Senior Hardware Engineer, GPU & PCIe
Confirmed live in the last 24 hours
CoreWeave
Compensation
$150,000 - $242,000/year
Job Description
What You'll Do:
CoreWeave is seeking a highly skilled and motivated Infrastructure/Hardware Engineer, focusing on GPU and PCIe troubleshooting, to join our Hardware Engineering team, reporting to the Hardware Engineering Manager. In this role, you will play a crucial part in the design, development, troubleshooting, and optimization of our server hardware infrastructure. You will collaborate closely with cross-functional teams, external vendors, and stakeholders to ensure the successful delivery of highly performant and reliable hardware solutions.
About the Role:
- Troubleshoot complex GPU and PCIe related failures
- Partner with external vendors on failure analysis
- Track component RMAs
- Develop and maintain hardware/firmware management services.
- Automate all aspects of the server hardware lifecycle.
- Serve as the senior point of contact for hardware escalation and troubleshooting.
- Collaborate with cross-functional teams to define hardware requirements, specifications, system architecture and issue identification and resolution playbooks.
- Create and maintain accurate documentation of hardware designs, specifications, test procedures, and results.

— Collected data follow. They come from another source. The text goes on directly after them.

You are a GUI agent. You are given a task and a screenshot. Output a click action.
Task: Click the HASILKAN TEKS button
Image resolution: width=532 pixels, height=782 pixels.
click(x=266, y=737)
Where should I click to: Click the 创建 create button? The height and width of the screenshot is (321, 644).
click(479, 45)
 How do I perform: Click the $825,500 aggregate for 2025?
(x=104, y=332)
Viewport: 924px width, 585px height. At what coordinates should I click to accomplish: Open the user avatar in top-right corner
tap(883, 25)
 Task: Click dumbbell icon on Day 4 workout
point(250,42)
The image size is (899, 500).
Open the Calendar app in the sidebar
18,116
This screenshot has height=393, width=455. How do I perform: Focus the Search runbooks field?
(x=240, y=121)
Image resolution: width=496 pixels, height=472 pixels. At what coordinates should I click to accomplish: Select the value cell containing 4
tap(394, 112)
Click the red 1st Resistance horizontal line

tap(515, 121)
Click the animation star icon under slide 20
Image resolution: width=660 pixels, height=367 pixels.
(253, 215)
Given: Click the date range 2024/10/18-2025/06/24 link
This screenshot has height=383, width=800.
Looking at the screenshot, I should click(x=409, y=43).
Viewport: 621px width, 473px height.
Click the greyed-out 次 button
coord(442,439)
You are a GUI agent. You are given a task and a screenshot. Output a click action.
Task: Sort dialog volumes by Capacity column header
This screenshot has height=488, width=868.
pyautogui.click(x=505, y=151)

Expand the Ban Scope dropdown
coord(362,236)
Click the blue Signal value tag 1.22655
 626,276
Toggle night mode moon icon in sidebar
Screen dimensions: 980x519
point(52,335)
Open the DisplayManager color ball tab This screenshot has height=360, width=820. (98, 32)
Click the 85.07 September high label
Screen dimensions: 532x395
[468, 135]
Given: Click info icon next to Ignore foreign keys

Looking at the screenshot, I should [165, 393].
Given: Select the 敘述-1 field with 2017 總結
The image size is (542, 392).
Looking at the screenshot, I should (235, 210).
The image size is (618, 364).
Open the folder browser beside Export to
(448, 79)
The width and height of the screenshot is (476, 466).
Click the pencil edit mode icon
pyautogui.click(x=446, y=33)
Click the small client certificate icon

- Analyze and optimize the performance of hardware systems, identify bottlenecks, and propose improvements for enhanced efficiency.
- Establish processes for internal hardware testing, deployment, performance optimization and troubleshooting.
Who You Are:
- 5+ years of prior experience supporting and troubleshooting data center class GPUs ( H100 or newer, including Infiniband and NVLink).
- Proficiency in ansible/python and experience with programmatically interacting with server BMCs, using IPMI or Redfish (preferably Redfish).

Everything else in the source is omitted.